Records from a collection

# # # #

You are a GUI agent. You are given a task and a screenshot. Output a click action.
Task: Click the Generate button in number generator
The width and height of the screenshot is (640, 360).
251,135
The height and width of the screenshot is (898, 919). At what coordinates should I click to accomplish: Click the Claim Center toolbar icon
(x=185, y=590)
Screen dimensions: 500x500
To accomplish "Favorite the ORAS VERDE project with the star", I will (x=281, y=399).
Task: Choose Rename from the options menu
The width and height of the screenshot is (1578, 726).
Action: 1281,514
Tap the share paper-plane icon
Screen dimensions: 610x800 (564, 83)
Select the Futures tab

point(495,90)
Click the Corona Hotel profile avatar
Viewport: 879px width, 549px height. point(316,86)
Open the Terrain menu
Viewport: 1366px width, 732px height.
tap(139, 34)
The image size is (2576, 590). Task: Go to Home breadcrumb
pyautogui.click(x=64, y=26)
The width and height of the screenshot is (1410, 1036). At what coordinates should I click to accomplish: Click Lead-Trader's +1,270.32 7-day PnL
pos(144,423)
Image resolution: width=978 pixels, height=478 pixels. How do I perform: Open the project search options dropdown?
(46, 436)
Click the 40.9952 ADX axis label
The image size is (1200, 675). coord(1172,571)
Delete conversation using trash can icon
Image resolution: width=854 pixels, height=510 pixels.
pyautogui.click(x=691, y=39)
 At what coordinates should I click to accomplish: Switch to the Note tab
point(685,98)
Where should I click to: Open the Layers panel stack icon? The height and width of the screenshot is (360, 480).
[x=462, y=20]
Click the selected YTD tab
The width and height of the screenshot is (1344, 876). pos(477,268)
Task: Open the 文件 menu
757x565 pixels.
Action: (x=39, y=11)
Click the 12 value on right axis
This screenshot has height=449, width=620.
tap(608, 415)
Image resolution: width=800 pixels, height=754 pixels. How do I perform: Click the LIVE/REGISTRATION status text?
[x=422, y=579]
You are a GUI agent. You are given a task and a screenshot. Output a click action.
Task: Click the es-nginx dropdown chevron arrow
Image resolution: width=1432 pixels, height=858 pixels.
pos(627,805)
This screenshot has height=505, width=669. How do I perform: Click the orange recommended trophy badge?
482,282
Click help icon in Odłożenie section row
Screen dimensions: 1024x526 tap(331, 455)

# # # #

=== PROMPT ===
Transcribe every record above exactly.

=== WRITTEN RESPONSE ===
You are a GUI agent. You are given a task and a screenshot. Output a click action.
Task: Click the Generate button in number generator
The width and height of the screenshot is (640, 360).
251,135
The height and width of the screenshot is (898, 919). At what coordinates should I click to accomplish: Click the Claim Center toolbar icon
(x=185, y=590)
Screen dimensions: 500x500
To accomplish "Favorite the ORAS VERDE project with the star", I will (x=281, y=399).
Task: Choose Rename from the options menu
The width and height of the screenshot is (1578, 726).
Action: 1281,514
Tap the share paper-plane icon
Screen dimensions: 610x800 (564, 83)
Select the Futures tab

point(495,90)
Click the Corona Hotel profile avatar
Viewport: 879px width, 549px height. point(316,86)
Open the Terrain menu
Viewport: 1366px width, 732px height.
tap(139, 34)
The image size is (2576, 590). Task: Go to Home breadcrumb
pyautogui.click(x=64, y=26)
The width and height of the screenshot is (1410, 1036). At what coordinates should I click to accomplish: Click Lead-Trader's +1,270.32 7-day PnL
pos(144,423)
Image resolution: width=978 pixels, height=478 pixels. How do I perform: Open the project search options dropdown?
(46, 436)
Click the 40.9952 ADX axis label
The image size is (1200, 675). coord(1172,571)
Delete conversation using trash can icon
Image resolution: width=854 pixels, height=510 pixels.
pyautogui.click(x=691, y=39)
 At what coordinates should I click to accomplish: Switch to the Note tab
point(685,98)
Where should I click to: Open the Layers panel stack icon? The height and width of the screenshot is (360, 480).
[x=462, y=20]
Click the selected YTD tab
The width and height of the screenshot is (1344, 876). pos(477,268)
Task: Open the 文件 menu
757x565 pixels.
Action: (x=39, y=11)
Click the 12 value on right axis
This screenshot has height=449, width=620.
tap(608, 415)
Image resolution: width=800 pixels, height=754 pixels. How do I perform: Click the LIVE/REGISTRATION status text?
[x=422, y=579]
You are a GUI agent. You are given a task and a screenshot. Output a click action.
Task: Click the es-nginx dropdown chevron arrow
Image resolution: width=1432 pixels, height=858 pixels.
pos(627,805)
This screenshot has height=505, width=669. How do I perform: Click the orange recommended trophy badge?
482,282
Click help icon in Odłożenie section row
Screen dimensions: 1024x526 tap(331, 455)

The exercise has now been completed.